Current Ante-mortem and Post-mortem Diagnostic Techniques Against MTBC

Field and ante-mortem surveillance tests against MTBC infection are mainly based on the detection of a delayed-type hypersensitivity response to the intradermal skin test (IST) through the inoculation of purified protein derivative from M. bovis (bPPD; tuberculin protein), and on quantifying the concentration of gamma interferon (IFN-γ) after culturing blood samples in the presence of tuberculin, in the case of IFN-γ assay test, a supplemental or confirmatory test (25). IST is the OIE prescribed test for international trade and is currently considered as the official diagnostic screening technique in many countries worldwide; it is the primary ante-mortem test to support control and eradication programs in different geographical areas (46), responsible for its effectiveness as it is compulsory in the slaughtering of those animals with a positive result (64). In Europe, the aforementioned information is regulated by the Council Directive 64/432/EEC. Although IST and IFN-γ assay have reasonable sensitivity and good specificity (Table 2), both techniques require a minimum of 48–72 h to obtain a result (21, 65) besides presenting other disadvantages and limitations. On the one hand, IST requires visiting the farm and restraint of the animals twice, and a delicate and difficult administration and interpretation of skin results, which may vary due to differences in tuberculin doses, site of application (Table 2), and interpretation schemes (25, 27, 66); on the other hand, IFN-γ assay implies a complex laboratory methodology (18), a considerably more expensive price than a skin test (65, 67), and suffers from cross-reactivity with other related mycobacteria resulting in false-positive results (2). In addition, performance of these tests can be compromised by factors associated with the immune response and health status of the animal leading to a misinterpretation of the results. Development and use of a pre-screening test before field tests would be useful to reduce work efforts and diagnostic time (27).
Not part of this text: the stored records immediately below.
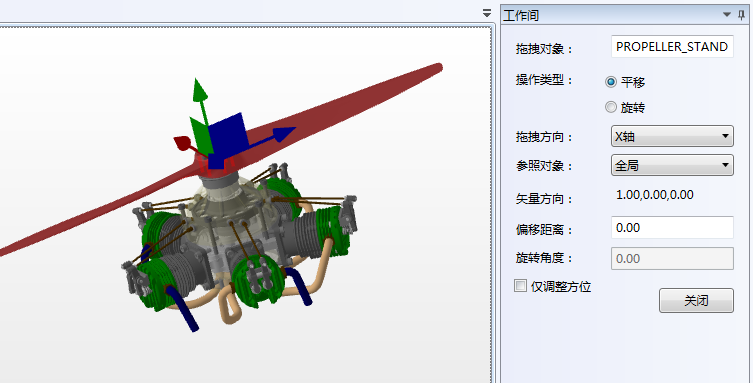
Task: Click the 偏移距离 input field
Action: pyautogui.click(x=672, y=227)
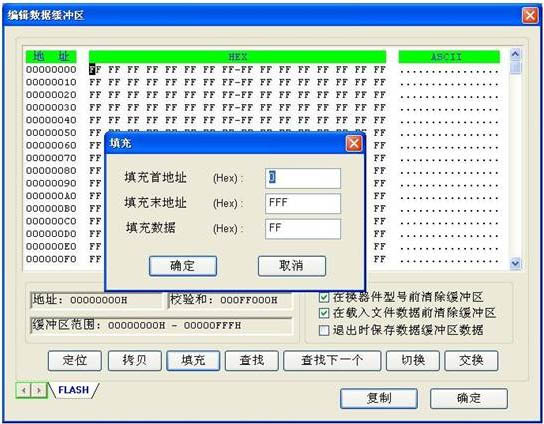This screenshot has width=544, height=424.
Task: Click the 复制 button
Action: pos(379,398)
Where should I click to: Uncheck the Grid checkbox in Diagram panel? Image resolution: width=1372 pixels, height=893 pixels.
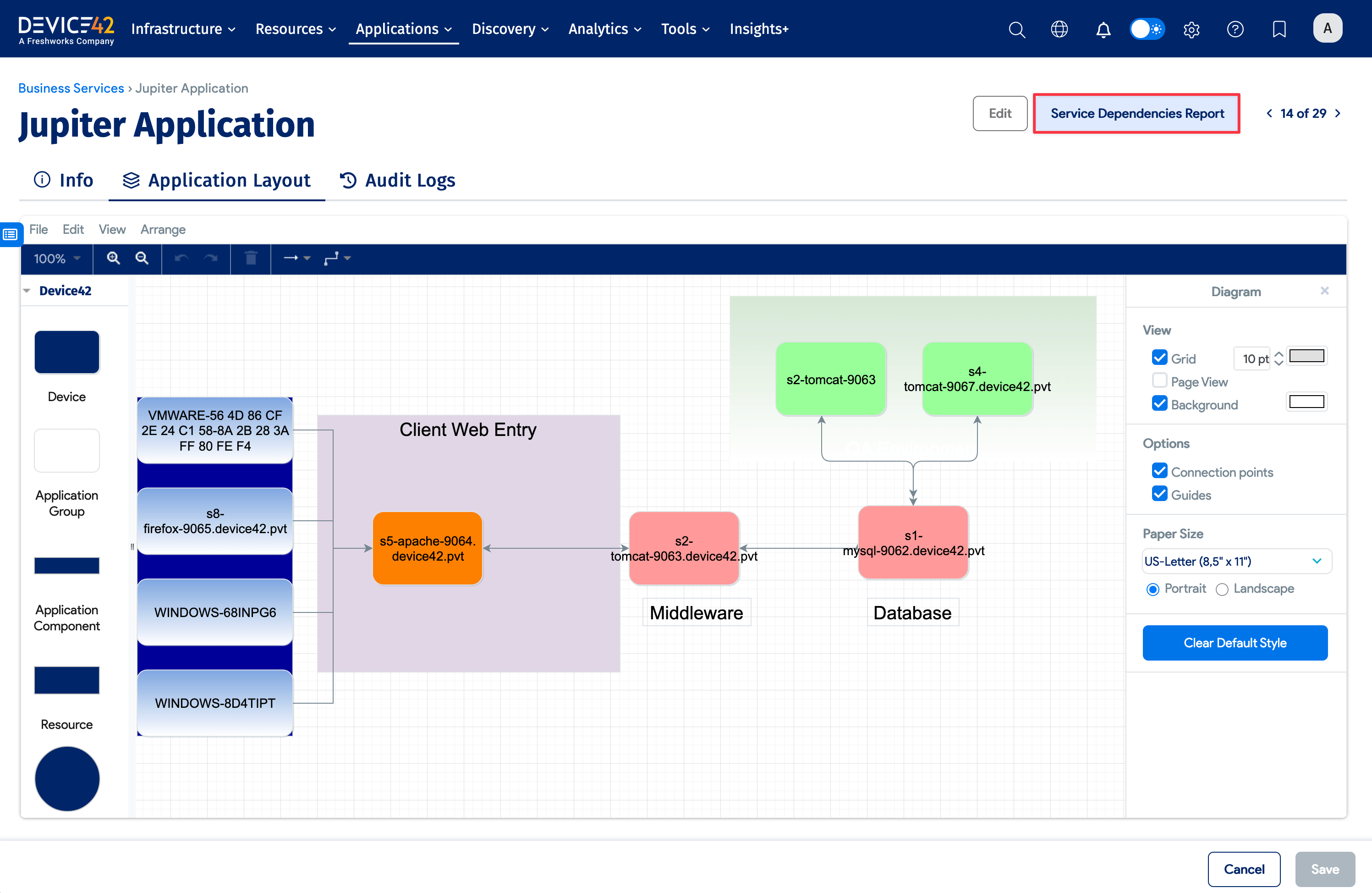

Although microbiological culture is considered the gold-standard approach for the diagnosis of mycobacterial infection, it is characterized by a long incubation time to confirm the presence of mycobacteria (around 8–12 weeks) (2). Furthermore, the isolation of mycobacteria sometimes requires specific compounds such as mycobactin, a siderophore which determines the viability and growth of some mycobacteria species, as is the case of MAP; and, sometimes, additional steps such as decontamination. For all these reasons, culture becomes a tedious and laborious, although necessary, option in M. bovis diagnosis.

Other in vitro assays, such as serologic assays (ELISA) or PCR, have limitations associated with accuracy and execution that restrict their use (66). While ELISA sensitivity is affected by the delayed and irregular antibodies response in bTB (68), PCR is considered a postmortem diagnostic option with promising findings but still under development, focused on the search of markers that ensure diagnostic sensitivity (61) (Table 2). Therefore, the reliability of these tests depends on the stage of infection and, in addition, these require transporting of animal samples to the laboratory, which finally increases diagnostic time too (40), highlighting the interest on the availability of portable equipment.

Current Ante-mortem and Post-mortem Diagnostic Techniques Against M. avium subsp. paratuberculosis

The intermittent and sometimes low shedding of the mycobacteria as well as the irregular seroconversion in the subclinical phase of PTB (69, 70) gives a limited sensitivity to the in vivo diagnosis (32), currently based on serological assays (ELISA) and PCR from feces. Although ELISA has a limited sensitivity (Table 2), the irregular spread of bacteria via feces has raised serology as the most common technique used for the monitoring of PTB (71) due to its cheap and easy use. In addition, fecal shedding and immune response vary individually to a large extent (72). For example, the sensitivity of PCR methods can be affected by the variable bacterial load in samples and the co-purification of PCR inhibitors during DNA extraction (73). Therefore, and although the current combination between serology, vaccination (when regulation allows this option due to its possible interference on bTB eradication campaigns), and slaughtering constitutes a strategy with remarkable effectiveness, there is a need for diagnostic tests with higher sensitivity and decreased processing time to reduce false-negative results and enable effective disease control strategies, as different authors have highlighted before (31, 32). Volatilome evaluation has been capable of discriminating MAP infection before clinical illness occurs, offering an early diagnosis and significant time savings (1). This could be considered as one of the main advantages against the current techniques in use.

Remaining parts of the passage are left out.